■ **Material for the task**:
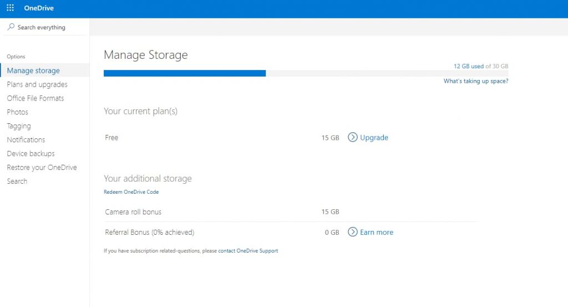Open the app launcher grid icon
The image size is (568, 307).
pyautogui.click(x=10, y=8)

* * *

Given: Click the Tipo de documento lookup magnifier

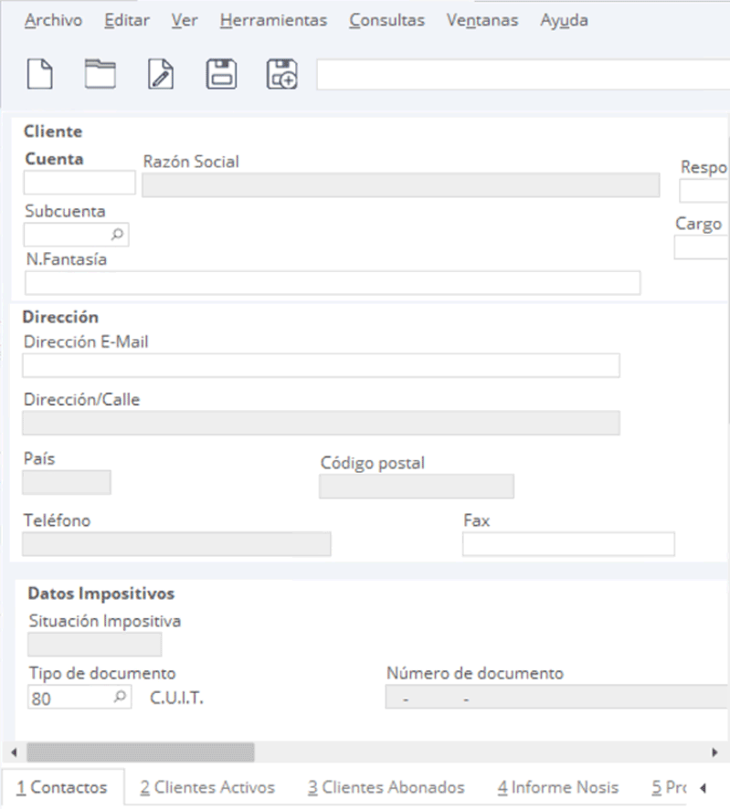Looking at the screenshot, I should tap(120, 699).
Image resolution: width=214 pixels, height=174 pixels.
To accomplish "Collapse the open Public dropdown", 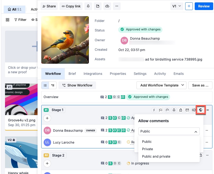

--

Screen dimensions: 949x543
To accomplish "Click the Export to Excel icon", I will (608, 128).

■ **Prompt**:
Print everything from the line containing "Image resolution: width=214" down to the line containing "the open Public", both included, exactly as they appear in the entries, with the pictures left out.

■ **Finished answer**:
Image resolution: width=214 pixels, height=174 pixels.
To accomplish "Collapse the open Public dropdown", 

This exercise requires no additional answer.